WHAT THE TASK ASKS :: Format every line of the items below as a JSON list of strings, with one string per line and blank lines left out.

— BEGIN —

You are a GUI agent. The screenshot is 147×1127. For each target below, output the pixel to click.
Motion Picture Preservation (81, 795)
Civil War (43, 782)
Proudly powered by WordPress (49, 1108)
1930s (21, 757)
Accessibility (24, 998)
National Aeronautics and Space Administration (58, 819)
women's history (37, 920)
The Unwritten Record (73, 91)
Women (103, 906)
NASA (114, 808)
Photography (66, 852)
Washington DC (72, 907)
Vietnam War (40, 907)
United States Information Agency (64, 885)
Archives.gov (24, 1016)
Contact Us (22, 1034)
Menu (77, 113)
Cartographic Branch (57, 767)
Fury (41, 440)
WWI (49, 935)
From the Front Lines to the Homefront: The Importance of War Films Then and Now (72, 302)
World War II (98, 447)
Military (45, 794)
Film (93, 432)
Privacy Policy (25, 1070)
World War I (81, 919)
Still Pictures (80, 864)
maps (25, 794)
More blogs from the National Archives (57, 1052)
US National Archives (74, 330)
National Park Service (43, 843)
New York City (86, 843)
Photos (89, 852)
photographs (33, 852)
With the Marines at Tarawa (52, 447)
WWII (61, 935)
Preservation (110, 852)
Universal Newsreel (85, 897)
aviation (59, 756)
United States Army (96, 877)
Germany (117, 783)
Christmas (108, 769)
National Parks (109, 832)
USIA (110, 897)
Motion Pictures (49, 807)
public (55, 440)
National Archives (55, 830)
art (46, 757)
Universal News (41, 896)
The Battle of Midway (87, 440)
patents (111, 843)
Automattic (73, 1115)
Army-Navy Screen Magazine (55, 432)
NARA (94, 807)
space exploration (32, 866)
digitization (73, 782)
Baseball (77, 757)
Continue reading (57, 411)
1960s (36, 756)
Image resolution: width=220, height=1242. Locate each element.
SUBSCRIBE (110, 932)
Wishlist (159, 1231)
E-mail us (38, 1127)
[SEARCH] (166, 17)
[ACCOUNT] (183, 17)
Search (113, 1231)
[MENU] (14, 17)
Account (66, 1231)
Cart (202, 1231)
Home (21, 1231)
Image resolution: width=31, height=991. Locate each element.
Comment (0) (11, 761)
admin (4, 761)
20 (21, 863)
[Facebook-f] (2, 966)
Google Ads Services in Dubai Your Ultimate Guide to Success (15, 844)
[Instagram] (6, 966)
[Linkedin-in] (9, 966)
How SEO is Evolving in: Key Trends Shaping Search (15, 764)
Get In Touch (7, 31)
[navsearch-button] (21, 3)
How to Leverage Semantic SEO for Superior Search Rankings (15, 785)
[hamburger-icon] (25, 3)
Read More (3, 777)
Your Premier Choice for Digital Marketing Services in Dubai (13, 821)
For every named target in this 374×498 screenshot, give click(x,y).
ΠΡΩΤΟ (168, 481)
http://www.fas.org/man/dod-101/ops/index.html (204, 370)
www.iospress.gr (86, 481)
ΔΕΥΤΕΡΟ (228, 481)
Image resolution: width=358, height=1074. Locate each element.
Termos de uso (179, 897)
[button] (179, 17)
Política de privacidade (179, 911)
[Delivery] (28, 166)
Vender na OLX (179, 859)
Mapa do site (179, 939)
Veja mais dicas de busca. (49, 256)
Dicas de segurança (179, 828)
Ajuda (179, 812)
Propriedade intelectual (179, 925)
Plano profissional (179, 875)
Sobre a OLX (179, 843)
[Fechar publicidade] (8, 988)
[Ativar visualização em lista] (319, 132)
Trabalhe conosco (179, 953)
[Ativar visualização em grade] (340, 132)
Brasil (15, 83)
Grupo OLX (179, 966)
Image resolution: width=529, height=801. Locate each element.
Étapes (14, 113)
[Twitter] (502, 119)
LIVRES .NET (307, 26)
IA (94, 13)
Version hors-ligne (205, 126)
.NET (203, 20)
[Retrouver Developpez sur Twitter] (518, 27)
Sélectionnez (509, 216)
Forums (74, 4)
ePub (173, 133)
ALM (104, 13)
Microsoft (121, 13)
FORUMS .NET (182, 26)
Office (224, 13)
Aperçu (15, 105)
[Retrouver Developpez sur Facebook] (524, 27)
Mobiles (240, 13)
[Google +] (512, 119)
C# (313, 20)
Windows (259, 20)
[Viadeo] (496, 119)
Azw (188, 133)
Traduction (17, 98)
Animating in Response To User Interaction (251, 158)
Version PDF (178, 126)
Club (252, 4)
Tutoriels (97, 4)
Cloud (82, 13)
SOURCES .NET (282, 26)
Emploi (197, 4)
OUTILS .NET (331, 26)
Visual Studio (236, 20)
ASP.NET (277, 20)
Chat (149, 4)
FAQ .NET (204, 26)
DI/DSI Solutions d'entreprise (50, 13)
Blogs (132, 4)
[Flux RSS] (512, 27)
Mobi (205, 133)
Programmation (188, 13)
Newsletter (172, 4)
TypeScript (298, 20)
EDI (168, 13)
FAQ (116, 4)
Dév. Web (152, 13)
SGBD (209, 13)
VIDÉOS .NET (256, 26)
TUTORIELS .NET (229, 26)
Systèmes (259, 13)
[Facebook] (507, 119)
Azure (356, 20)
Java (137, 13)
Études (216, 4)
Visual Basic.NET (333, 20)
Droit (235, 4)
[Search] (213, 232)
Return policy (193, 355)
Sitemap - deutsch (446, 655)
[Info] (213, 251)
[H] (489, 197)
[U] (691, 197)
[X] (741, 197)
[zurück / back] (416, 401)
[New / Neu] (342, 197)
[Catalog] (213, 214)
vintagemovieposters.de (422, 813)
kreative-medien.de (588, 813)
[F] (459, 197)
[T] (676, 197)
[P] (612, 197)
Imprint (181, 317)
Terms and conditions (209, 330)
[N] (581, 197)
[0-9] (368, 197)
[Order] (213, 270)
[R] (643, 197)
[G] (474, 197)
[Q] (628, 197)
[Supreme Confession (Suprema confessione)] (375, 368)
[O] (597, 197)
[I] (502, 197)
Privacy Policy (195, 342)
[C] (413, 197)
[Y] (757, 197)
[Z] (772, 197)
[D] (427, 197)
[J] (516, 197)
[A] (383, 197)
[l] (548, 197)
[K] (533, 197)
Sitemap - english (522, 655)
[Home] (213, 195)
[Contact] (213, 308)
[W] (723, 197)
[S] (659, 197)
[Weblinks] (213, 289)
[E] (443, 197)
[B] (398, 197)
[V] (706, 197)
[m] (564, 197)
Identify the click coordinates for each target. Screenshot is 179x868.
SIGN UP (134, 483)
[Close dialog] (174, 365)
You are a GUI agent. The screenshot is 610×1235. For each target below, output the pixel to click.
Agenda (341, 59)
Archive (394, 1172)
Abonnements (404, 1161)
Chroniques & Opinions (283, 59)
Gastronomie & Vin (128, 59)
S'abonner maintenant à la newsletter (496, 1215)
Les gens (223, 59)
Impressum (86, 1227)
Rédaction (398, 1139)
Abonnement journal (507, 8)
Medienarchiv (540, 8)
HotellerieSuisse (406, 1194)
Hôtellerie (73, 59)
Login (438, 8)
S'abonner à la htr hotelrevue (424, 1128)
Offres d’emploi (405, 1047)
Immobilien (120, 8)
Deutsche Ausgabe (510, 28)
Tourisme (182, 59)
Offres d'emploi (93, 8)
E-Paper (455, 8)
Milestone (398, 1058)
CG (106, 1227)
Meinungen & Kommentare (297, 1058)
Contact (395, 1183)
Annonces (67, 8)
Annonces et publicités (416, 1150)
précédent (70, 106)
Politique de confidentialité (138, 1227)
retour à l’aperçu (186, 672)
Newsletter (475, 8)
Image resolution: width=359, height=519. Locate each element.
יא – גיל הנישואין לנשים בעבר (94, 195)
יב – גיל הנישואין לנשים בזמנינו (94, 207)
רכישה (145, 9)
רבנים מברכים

— END —

SOLUTION FOR THIS EXERCISE ::
[
  "You are a GUI agent. The screenshot is 147×1127. For each target below, output the pixel to click.",
  "Motion Picture Preservation (81, 795)",
  "Civil War (43, 782)",
  "Proudly powered by WordPress (49, 1108)",
  "1930s (21, 757)",
  "Accessibility (24, 998)",
  "National Aeronautics and Space Administration (58, 819)",
  "women's history (37, 920)",
  "The Unwritten Record (73, 91)",
  "Women (103, 906)",
  "NASA (114, 808)",
  "Photography (66, 852)",
  "Washington DC (72, 907)",
  "Vietnam War (40, 907)",
  "United States Information Agency (64, 885)",
  "Archives.gov (24, 1016)",
  "Contact Us (22, 1034)",
  "Menu (77, 113)",
  "Cartographic Branch (57, 767)",
  "Fury (41, 440)",
  "WWI (49, 935)",
  "From the Front Lines to the Homefront: The Importance of War Films Then and Now (72, 302)",
  "World War II (98, 447)",
  "Military (45, 794)",
  "Film (93, 432)",
  "Privacy Policy (25, 1070)",
  "World War I (81, 919)",
  "Still Pictures (80, 864)",
  "maps (25, 794)",
  "More blogs from the National Archives (57, 1052)",
  "US National Archives (74, 330)",
  "National Park Service (43, 843)",
  "New York City (86, 843)",
  "Photos (89, 852)",
  "photographs (33, 852)",
  "With the Marines at Tarawa (52, 447)",
  "WWII (61, 935)",
  "Preservation (110, 852)",
  "Universal Newsreel (85, 897)",
  "aviation (59, 756)",
  "United States Army (96, 877)",
  "Germany (117, 783)",
  "Christmas (108, 769)",
  "National Parks (109, 832)",
  "USIA (110, 897)",
  "Motion Pictures (49, 807)",
  "public (55, 440)",
  "National Archives (55, 830)",
  "art (46, 757)",
  "Universal News (41, 896)",
  "The Battle of Midway (87, 440)",
  "patents (111, 843)",
  "Automattic (73, 1115)",
  "Army-Navy Screen Magazine (55, 432)",
  "NARA (94, 807)",
  "space exploration (32, 866)",
  "digitization (73, 782)",
  "Baseball (77, 757)",
  "Continue reading (57, 411)",
  "1960s (36, 756)",
  "Image resolution: width=220, height=1242. Locate each element.",
  "SUBSCRIBE (110, 932)",
  "Wishlist (159, 1231)",
  "E-mail us (38, 1127)",
  "[SEARCH] (166, 17)",
  "[ACCOUNT] (183, 17)",
  "Search (113, 1231)",
  "[MENU] (14, 17)",
  "Account (66, 1231)",
  "Cart (202, 1231)",
  "Home (21, 1231)",
  "Image resolution: width=31, height=991. Locate each element.",
  "Comment (0) (11, 761)",
  "admin (4, 761)",
  "20 (21, 863)",
  "[Facebook-f] (2, 966)",
  "Google Ads Services in Dubai Your Ultimate Guide to Success (15, 844)",
  "[Instagram] (6, 966)",
  "[Linkedin-in] (9, 966)",
  "How SEO is Evolving in: Key Trends Shaping Search (15, 764)",
  "Get In Touch (7, 31)",
  "[navsearch-button] (21, 3)",
  "How to Leverage Semantic SEO for Superior Search Rankings (15, 785)",
  "[hamburger-icon] (25, 3)",
  "Read More (3, 777)",
  "Your Premier Choice for Digital Marketing Services in Dubai (13, 821)",
  "For every named target in this 374×498 screenshot, give click(x,y).",
  "ΠΡΩΤΟ (168, 481)",
  "http://www.fas.org/man/dod-101/ops/index.html (204, 370)",
  "www.iospress.gr (86, 481)",
  "ΔΕΥΤΕΡΟ (228, 481)",
  "Image resolution: width=358, height=1074. Locate each element.",
  "Termos de uso (179, 897)",
  "[button] (179, 17)",
  "Política de privacidade (179, 911)",
  "[Delivery] (28, 166)",
  "Vender na OLX (179, 859)",
  "Mapa do site (179, 939)",
  "Veja mais dicas de busca. (49, 256)",
  "Dicas de segurança (179, 828)",
  "Ajuda (179, 812)",
  "Propriedade intelectual (179, 925)",
  "Plano profissional (179, 875)",
  "Sobre a OLX (179, 843)",
  "[Fechar publicidade] (8, 988)",
  "[Ativar visualização em lista] (319, 132)",
  "Trabalhe conosco (179, 953)",
  "[Ativar visualização em grade] (340, 132)",
  "Brasil (15, 83)",
  "Grupo OLX (179, 966)",
  "Image resolution: width=529, height=801. Locate each element.",
  "Étapes (14, 113)",
  "[Twitter] (502, 119)",
  "LIVRES .NET (307, 26)",
  "IA (94, 13)",
  "Version hors-ligne (205, 126)",
  ".NET (203, 20)",
  "[Retrouver Developpez sur Twitter] (518, 27)",
  "Sélectionnez (509, 216)",
  "Forums (74, 4)",
  "ePub (173, 133)",
  "ALM (104, 13)",
  "Microsoft (121, 13)",
  "FORUMS .NET (182, 26)",
  "Office (224, 13)",
  "Aperçu (15, 105)",
  "[Retrouver Developpez sur Facebook] (524, 27)",
  "Mobiles (240, 13)",
  "[Google +] (512, 119)",
  "C# (313, 20)",
  "Windows (259, 20)",
  "[Viadeo] (496, 119)",
  "Azw (188, 133)",
  "Traduction (17, 98)",
  "Animating in Response To User Interaction (251, 158)",
  "Version PDF (178, 126)",
  "Club (252, 4)",
  "Tutoriels (97, 4)",
  "Cloud (82, 13)",
  "SOURCES .NET (282, 26)",
  "Emploi (197, 4)",
  "OUTILS .NET (331, 26)",
  "Visual Studio (236, 20)",
  "ASP.NET (277, 20)",
  "Chat (149, 4)",
  "FAQ .NET (204, 26)",
  "DI/DSI Solutions d'entreprise (50, 13)",
  "Blogs (132, 4)",
  "[Flux RSS] (512, 27)",
  "Mobi (205, 133)",
  "Programmation (188, 13)",
  "Newsletter (172, 4)",
  "TypeScript (298, 20)",
  "EDI (168, 13)",
  "FAQ (116, 4)",
  "Dév. Web (152, 13)",
  "SGBD (209, 13)",
  "VIDÉOS .NET (256, 26)",
  "TUTORIELS .NET (229, 26)",
  "Systèmes (259, 13)",
  "[Facebook] (507, 119)",
  "Azure (356, 20)",
  "Java (137, 13)",
  "Études (216, 4)",
  "Visual Basic.NET (333, 20)",
  "Droit (235, 4)",
  "[Search] (213, 232)",
  "Return policy (193, 355)",
  "Sitemap - deutsch (446, 655)",
  "[Info] (213, 251)",
  "[H] (489, 197)",
  "[U] (691, 197)",
  "[X] (741, 197)",
  "[zurück / back] (416, 401)",
  "[New / Neu] (342, 197)",
  "[Catalog] (213, 214)",
  "vintagemovieposters.de (422, 813)",
  "kreative-medien.de (588, 813)",
  "[F] (459, 197)",
  "[T] (676, 197)",
  "[P] (612, 197)",
  "Imprint (181, 317)",
  "Terms and conditions (209, 330)",
  "[N] (581, 197)",
  "[0-9] (368, 197)",
  "[Order] (213, 270)",
  "[R] (643, 197)",
  "[G] (474, 197)",
  "[Q] (628, 197)",
  "[Supreme Confession (Suprema confessione)] (375, 368)",
  "[O] (597, 197)",
  "[I] (502, 197)",
  "Privacy Policy (195, 342)",
  "[C] (413, 197)",
  "[Y] (757, 197)",
  "[Z] (772, 197)",
  "[D] (427, 197)",
  "[J] (516, 197)",
  "[A] (383, 197)",
  "[l] (548, 197)",
  "[K] (533, 197)",
  "Sitemap - english (522, 655)",
  "[Home] (213, 195)",
  "[Contact] (213, 308)",
  "[W] (723, 197)",
  "[S] (659, 197)",
  "[Weblinks] (213, 289)",
  "[E] (443, 197)",
  "[B] (398, 197)",
  "[V] (706, 197)",
  "[m] (564, 197)",
  "Identify the click coordinates for each target. Screenshot is 179x868.",
  "SIGN UP (134, 483)",
  "[Close dialog] (174, 365)",
  "You are a GUI agent. The screenshot is 610×1235. For each target below, output the pixel to click.",
  "Agenda (341, 59)",
  "Archive (394, 1172)",
  "Abonnements (404, 1161)",
  "Chroniques & Opinions (283, 59)",
  "Gastronomie & Vin (128, 59)",
  "S'abonner maintenant à la newsletter (496, 1215)",
  "Les gens (223, 59)",
  "Impressum (86, 1227)",
  "Rédaction (398, 1139)",
  "Abonnement journal (507, 8)",
  "Medienarchiv (540, 8)",
  "HotellerieSuisse (406, 1194)",
  "Hôtellerie (73, 59)",
  "Login (438, 8)",
  "S'abonner à la htr hotelrevue (424, 1128)",
  "Offres d’emploi (405, 1047)",
  "Immobilien (120, 8)",
  "Deutsche Ausgabe (510, 28)",
  "Tourisme (182, 59)",
  "Offres d'emploi (93, 8)",
  "E-Paper (455, 8)",
  "Milestone (398, 1058)",
  "CG (106, 1227)",
  "Meinungen & Kommentare (297, 1058)",
  "Contact (395, 1183)",
  "Annonces (67, 8)",
  "Annonces et publicités (416, 1150)",
  "précédent (70, 106)",
  "Politique de confidentialité (138, 1227)",
  "retour à l’aperçu (186, 672)",
  "Newsletter (475, 8)",
  "Image resolution: width=359, height=519. Locate each element.",
  "יא – גיל הנישואין לנשים בעבר (94, 195)",
  "יב – גיל הנישואין לנשים בזמנינו (94, 207)",
  "רכישה (145, 9)",
  "רבנים מברכים"
]